Source excerpt >>
The Boko Haram Bully Needs a Beating, But….

The Boko Haram Bully Needs a Beating, But….

—Oct. 16, 2015

President Obama Wednesday announced that the U.S. is deploying up to 300 military personnel to Cameroon for intelligence, surveillance and reconnaissance operations against the militant Boko Haram terrorist group. In making the announcement the White House emphasized that personnel would not take part in combat operations and would be armed only for self-defense.


So, what’s the point in sending soldiers somewhere unless they’re going to fight? Sure, “intelligence,” “surveillance” and “reconnaissance” might make a difference in helping the multi-national coalition that’s fighting the al Qaeda offshoot…. But does it not mark yet another lack of resolve in defeating the terrorists? Is it not a half-hearted effort (or perhaps 1/33-hearted)?

Not that there aren’t “political realities” that need to be considered in such engagements. For example, the deployment of too many troops could alienate the local Muslim population and lead to increased Boko Haram recruitment. Or the increased U.S. presence could lead to Boko Haram seeking even closer ties with any number of Middle Eastern Islamists. Or, and more likely, both.

True enough, but the coalition fighting Boko Haram seems to be losing ground, and the Americans are arriving on the scene like a penknife-armed cowboy rushing into a shootout. Why even bother?

Why does America of late jump into most of the world’s conflicts with limited resolve? Sure, we’ve had our moments, such as the 1983 Invasion of Grenada, 1989 Invasion of Panama, Desert Storm (until the coalition “objective” was met) the 2001 invasion of Afghanistan (until the terrorists grew hard to find), and the initial attack of Gulf War II. But that resolve proves so limited in other cases. Think of Beirut in 1983 when Reagan pulled out after the Marine barracks truck bombing. Somalia in 1993, when Clinton pulled out after the Blackhawks were downed. And the Middle East in general.

Records >>
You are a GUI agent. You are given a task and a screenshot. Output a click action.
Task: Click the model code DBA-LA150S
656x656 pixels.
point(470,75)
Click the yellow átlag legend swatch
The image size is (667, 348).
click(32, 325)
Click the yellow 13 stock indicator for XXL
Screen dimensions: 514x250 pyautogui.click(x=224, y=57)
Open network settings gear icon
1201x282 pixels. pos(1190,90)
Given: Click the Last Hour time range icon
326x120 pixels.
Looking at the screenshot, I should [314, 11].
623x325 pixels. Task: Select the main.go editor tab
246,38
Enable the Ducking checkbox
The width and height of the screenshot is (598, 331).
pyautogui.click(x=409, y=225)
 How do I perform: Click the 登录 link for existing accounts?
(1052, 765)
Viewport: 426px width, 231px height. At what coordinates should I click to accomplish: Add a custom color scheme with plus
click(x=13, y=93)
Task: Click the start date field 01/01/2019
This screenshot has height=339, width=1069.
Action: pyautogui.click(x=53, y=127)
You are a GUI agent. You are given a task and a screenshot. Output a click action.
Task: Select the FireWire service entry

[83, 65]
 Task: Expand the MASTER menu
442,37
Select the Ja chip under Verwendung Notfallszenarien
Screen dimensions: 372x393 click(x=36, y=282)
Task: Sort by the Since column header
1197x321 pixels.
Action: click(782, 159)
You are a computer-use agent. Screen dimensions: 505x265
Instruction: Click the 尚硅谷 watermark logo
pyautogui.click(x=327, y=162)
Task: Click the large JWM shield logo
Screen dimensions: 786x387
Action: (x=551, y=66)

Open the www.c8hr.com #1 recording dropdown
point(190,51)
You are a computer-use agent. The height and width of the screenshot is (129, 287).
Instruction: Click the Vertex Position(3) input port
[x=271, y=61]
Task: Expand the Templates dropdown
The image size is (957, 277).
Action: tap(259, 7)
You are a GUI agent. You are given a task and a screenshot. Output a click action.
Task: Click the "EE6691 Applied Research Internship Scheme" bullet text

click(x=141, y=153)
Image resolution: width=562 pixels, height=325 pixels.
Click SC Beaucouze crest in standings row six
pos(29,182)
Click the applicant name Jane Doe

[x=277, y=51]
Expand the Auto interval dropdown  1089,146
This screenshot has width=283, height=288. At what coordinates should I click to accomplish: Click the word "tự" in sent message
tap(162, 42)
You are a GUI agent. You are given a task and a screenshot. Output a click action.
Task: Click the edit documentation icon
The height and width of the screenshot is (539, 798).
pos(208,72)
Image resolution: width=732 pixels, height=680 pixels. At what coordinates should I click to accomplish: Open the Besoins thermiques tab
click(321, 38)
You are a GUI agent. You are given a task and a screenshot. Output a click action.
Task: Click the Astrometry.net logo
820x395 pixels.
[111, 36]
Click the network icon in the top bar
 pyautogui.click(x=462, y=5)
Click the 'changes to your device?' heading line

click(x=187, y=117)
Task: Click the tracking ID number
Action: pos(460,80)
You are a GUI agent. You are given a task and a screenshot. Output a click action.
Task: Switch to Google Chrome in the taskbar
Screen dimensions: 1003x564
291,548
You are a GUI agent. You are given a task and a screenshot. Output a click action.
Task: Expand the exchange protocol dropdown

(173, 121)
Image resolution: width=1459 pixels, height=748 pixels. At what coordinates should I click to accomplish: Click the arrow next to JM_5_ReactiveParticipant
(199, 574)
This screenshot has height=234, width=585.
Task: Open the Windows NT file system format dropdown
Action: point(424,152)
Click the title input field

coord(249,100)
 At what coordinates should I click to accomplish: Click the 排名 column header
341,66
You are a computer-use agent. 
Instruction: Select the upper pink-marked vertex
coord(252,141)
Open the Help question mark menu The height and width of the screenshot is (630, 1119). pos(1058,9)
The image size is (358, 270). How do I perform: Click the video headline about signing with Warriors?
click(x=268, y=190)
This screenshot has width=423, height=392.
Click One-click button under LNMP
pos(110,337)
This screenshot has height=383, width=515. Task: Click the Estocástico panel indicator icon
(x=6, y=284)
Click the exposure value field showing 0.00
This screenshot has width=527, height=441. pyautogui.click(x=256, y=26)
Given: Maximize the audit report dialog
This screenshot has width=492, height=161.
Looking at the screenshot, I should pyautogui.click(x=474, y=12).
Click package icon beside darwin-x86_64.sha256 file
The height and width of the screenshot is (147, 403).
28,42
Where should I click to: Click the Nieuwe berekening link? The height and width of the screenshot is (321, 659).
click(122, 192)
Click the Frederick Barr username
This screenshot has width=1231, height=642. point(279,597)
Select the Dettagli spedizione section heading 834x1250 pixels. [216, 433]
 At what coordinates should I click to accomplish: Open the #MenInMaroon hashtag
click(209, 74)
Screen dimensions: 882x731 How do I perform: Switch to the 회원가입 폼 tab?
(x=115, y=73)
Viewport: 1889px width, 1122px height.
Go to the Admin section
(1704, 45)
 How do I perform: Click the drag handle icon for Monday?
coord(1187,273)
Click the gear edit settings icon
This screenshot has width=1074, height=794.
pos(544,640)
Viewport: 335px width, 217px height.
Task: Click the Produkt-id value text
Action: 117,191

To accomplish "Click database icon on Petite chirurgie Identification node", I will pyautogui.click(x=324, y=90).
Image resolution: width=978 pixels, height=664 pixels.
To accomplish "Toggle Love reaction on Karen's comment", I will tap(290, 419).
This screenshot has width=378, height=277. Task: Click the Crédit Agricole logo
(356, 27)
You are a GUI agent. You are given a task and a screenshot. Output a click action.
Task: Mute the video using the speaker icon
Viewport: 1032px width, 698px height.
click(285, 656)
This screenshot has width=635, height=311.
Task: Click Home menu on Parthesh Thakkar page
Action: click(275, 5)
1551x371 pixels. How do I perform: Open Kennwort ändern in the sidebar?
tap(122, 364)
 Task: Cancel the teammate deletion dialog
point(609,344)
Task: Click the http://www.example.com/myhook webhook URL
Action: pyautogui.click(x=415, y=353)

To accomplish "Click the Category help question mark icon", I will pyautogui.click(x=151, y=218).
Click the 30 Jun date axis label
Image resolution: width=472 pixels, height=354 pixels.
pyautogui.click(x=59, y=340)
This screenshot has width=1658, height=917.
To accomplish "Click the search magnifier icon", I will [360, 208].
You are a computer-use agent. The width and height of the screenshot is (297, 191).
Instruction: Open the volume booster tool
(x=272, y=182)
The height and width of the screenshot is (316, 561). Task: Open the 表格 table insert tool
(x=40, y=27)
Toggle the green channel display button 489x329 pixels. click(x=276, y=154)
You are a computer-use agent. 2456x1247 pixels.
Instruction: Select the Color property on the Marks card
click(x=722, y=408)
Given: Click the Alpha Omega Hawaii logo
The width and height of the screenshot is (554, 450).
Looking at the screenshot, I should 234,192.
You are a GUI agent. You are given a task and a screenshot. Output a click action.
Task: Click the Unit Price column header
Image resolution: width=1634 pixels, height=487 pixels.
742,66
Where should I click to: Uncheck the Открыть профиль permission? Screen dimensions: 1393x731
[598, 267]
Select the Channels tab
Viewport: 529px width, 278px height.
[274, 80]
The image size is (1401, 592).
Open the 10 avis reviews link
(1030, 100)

Task to carry out >> Decide whether each statement agrees with the Boko Haram piece, and support each yes or no with the deciding words of the piece, quoted exactly. (a) The U.S. is sending up to 300 military personnel to Cameroon. (b) The White House stated that the personnel would take part in combat operations. (c) The piece says Clinton pulled out of Somalia in 1993 after the Blackhawks were downed. The data plays no part in what comes after it.

Finished task >>
(a) Yes: "the U.S. is deploying up to 300 military personnel to Cameroon"
(b) No: "personnel would not take part in combat operations and would be armed only for self-defense"
(c) Yes: "Somalia in 1993, when Clinton pulled out after the Blackhawks were downed."